O processo do filme se passa tal como um ‘Bruxa de Blair’ (1999) ou de ‘Cloverfield’ (2008), ou seja, a narrativa/história é exibida através de uma câmera. Para muitos, isso é uma chatice e já se tornou um artifício desgastado (talvez), mas, de qualquer forma, aqui a câmera é mais fixa e sabe dar realce equilibrado a todos os personagens e aos eventos da película. O diretor Josh Trank é novato no cinema e soube fazer uma condensada mistura de ficção, drama, ação e até um pouco de comédia leve. São divertidas as cenas logo após a descoberta dos poderes e os jovens tentando aprender como dominar esse poder.

Apesar de ser uma produção de baixo orçamento e com poucos efeitos, nos minutos finais tudo ganha intensidade e cenas de tirar o fôlego.
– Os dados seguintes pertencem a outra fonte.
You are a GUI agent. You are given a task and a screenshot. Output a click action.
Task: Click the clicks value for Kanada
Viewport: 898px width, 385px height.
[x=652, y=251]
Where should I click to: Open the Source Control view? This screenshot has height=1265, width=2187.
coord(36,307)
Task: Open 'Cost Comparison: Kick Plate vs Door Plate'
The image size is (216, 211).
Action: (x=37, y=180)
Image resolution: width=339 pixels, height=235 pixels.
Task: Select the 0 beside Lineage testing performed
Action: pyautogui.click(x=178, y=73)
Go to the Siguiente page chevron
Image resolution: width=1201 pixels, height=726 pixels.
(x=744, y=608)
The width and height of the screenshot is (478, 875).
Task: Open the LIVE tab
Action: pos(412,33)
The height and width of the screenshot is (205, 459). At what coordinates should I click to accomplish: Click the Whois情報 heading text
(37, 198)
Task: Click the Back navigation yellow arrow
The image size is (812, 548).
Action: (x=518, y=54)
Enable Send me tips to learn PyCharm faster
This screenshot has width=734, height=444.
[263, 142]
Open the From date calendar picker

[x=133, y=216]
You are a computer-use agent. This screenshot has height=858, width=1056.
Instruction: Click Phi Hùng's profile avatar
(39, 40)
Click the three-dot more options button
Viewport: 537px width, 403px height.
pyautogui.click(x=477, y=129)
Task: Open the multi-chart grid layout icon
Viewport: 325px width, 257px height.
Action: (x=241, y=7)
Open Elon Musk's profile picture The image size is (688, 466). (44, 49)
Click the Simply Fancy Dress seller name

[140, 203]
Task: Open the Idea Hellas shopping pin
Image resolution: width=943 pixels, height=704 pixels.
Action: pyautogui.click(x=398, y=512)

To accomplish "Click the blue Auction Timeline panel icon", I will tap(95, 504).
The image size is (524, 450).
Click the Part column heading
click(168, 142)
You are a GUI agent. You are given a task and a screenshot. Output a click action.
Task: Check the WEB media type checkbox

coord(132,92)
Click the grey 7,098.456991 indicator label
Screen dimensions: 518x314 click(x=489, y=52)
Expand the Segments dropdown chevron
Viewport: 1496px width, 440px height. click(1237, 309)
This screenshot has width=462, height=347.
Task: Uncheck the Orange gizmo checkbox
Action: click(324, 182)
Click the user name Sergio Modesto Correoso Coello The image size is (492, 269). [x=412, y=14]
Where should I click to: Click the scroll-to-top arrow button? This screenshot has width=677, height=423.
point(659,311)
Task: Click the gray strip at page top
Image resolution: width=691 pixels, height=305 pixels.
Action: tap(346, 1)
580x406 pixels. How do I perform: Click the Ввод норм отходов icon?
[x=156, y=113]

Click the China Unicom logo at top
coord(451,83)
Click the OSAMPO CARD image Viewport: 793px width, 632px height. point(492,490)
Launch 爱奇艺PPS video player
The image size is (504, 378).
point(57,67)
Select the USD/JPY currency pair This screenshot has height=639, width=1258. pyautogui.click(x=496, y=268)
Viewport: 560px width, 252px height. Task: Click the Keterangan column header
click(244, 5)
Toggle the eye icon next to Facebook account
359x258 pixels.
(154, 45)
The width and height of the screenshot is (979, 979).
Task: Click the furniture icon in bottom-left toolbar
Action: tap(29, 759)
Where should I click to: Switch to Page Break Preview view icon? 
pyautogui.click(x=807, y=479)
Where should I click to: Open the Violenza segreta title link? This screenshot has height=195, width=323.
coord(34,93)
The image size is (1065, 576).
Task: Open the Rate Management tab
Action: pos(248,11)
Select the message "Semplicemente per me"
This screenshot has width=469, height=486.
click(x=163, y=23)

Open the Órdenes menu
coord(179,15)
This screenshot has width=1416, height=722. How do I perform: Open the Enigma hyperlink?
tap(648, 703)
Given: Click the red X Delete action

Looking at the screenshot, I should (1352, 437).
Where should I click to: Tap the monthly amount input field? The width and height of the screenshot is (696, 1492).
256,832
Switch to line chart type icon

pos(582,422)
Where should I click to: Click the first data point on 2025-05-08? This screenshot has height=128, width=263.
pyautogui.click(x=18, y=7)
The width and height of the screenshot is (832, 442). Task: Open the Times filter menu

Há espectadores dizendo que o filme se inspira nos mangás, sobretudo no clássico memorável ‘Akira’ (1988), e convenhamos, não acho ruim, considero louvável em virtude dessa excelente produção japonesa.

‘Chronicle’ não possui vilões, contudo, é só lembrar que a própria índole humana já é uma vilã, e aqui, a vilania mesmo é expressa pelos colegas preconceituosos de escola e pelo próprio pai de Andrew. Nem tão original assim, porém, ‘Chronicle’ é uma ótima ideia de trazer humanos poderosos mais próximos da realidade e de nos fazer enxergar os benefícios e os malefícios que um poder pode causar.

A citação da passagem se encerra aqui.